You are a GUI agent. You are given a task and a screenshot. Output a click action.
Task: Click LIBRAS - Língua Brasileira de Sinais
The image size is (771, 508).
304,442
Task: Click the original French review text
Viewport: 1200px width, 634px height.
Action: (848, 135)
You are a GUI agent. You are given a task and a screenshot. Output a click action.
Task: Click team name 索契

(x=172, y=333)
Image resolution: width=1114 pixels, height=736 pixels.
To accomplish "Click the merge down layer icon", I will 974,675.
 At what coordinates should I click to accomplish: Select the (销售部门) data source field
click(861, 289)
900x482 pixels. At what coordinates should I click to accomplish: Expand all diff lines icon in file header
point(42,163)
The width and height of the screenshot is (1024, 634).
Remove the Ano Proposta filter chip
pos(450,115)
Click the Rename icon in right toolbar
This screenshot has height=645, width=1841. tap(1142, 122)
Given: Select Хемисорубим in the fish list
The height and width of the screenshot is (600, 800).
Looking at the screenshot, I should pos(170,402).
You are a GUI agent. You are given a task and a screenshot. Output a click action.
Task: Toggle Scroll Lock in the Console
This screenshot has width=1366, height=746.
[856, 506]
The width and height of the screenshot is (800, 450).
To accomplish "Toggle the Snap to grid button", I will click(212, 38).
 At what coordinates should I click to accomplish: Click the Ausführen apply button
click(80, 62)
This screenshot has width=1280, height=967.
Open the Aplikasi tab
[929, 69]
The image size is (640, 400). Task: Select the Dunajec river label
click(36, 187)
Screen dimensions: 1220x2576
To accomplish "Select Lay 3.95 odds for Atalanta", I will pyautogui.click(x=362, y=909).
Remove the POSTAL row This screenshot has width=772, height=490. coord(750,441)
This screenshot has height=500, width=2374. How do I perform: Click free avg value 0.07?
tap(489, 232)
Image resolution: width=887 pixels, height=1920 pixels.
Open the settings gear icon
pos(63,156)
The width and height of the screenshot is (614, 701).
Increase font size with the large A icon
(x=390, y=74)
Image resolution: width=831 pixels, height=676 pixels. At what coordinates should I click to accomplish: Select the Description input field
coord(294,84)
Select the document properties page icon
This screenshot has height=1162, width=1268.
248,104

- **Task to complete**
What lines in the material above hold the word "Toggle"? Pull them out.

- **Result below**
Task: Toggle Scroll Lock in the Console
To accomplish "Toggle the Snap to grid button", I will click(212, 38).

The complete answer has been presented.